On Sunday, Cape Town mayor and former DA provincial leader Patricia De Lille congratulated Madikizela on his appointment and affirmed her “pledge to be there to assist the leadership in any way I can”.
De Lille, who vacated the position earlier this month, said she’ll be there to help Madikizela build support for the DA even more in the province on the road to 2019.
Diko said Madikizela and other black leaders in the DA should have “stood up and demanded better answers” about De Lille’s “unceremonious and irrational resignation” from the post before the end of her term in August 2017.
Madikizela should have demanded De Lille’s return, instead of using her resignation as an opportunity “to rise by any means necessary”, said Diko.

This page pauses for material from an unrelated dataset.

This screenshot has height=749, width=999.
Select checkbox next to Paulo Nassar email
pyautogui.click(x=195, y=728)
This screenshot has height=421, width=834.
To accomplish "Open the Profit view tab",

DA provincial spokesperson Anneke Scheepers said the party “will now unite in its diversity” behind Madikizela, “as we continue building on our record of progress and job creation ahead of the 2019 elections”.

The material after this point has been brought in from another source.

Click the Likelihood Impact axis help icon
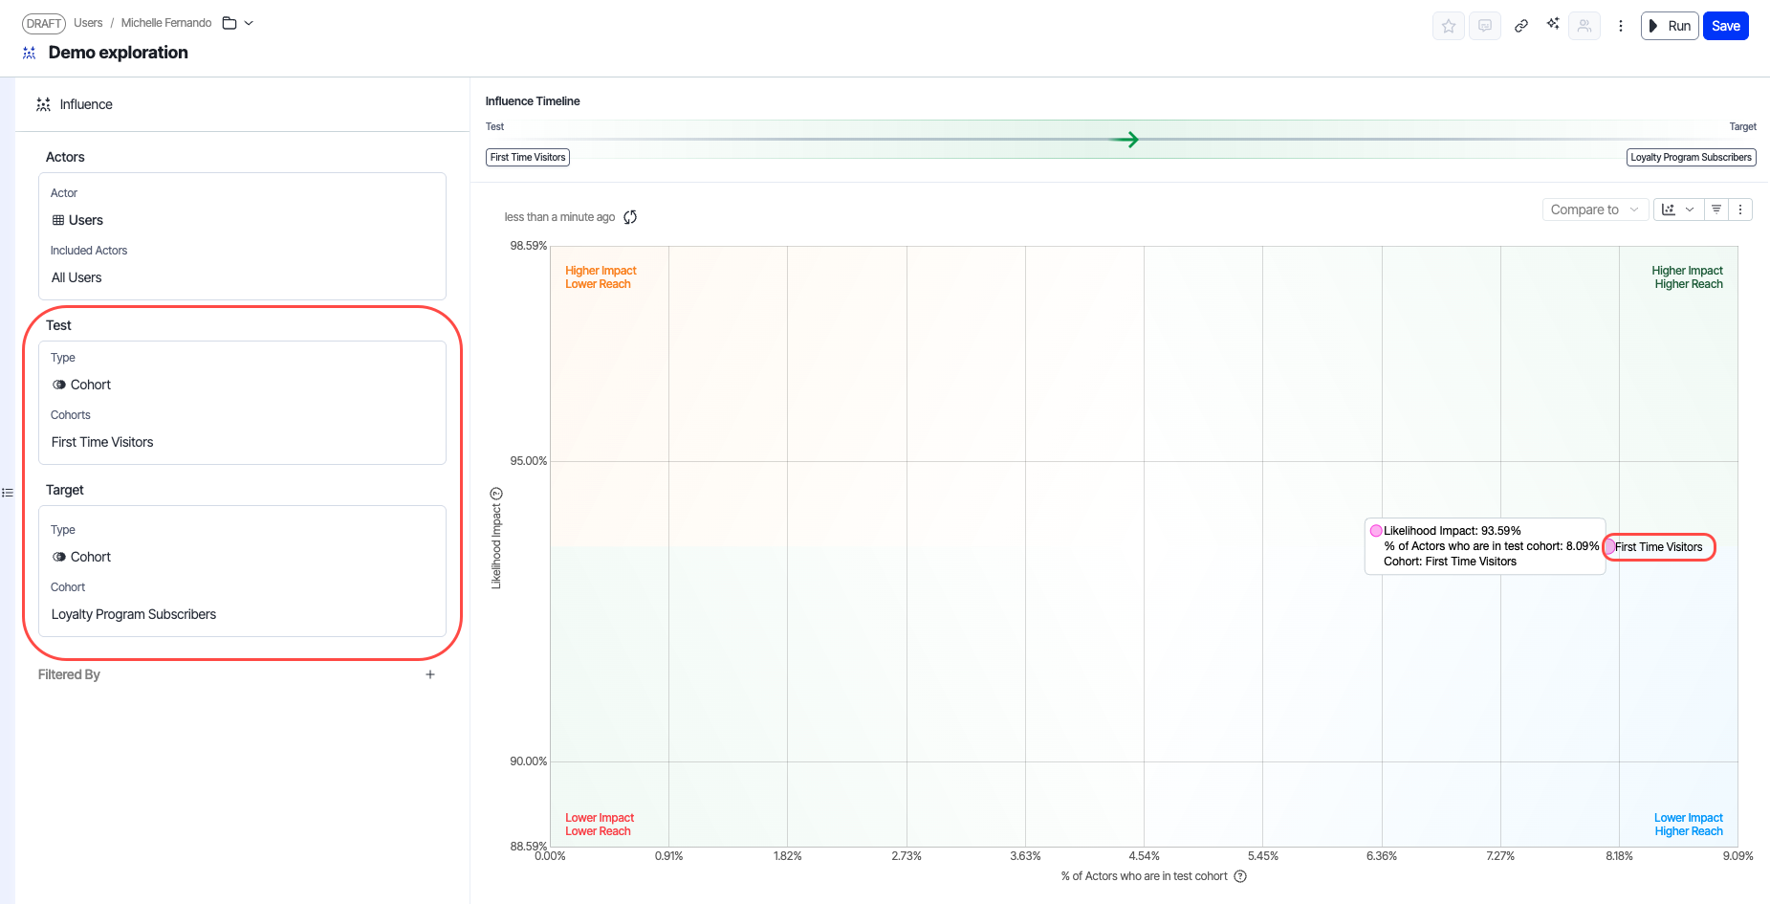Viewport: 1770px width, 904px height. point(496,494)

“Since 2009, when the DA took over the Western Cape Government, 490 000 new jobs have been created. The opposition parties in the Western Cape don’t understand delivery at this scale. They are ill-informed, misguided and clearly just seeking relevance,” said Scheepers.
EFF provincial chairperson Bernard Joseph said, “It is a surprise that he was elected."
"There are rumours that he obtained 75% of the vote. There was clearly underhandedness in the processes used, in terms of the outcome.”
Joseph predicted that “after this weekend there will be more bickering, as the DA leadership alienate one another in terms of processes".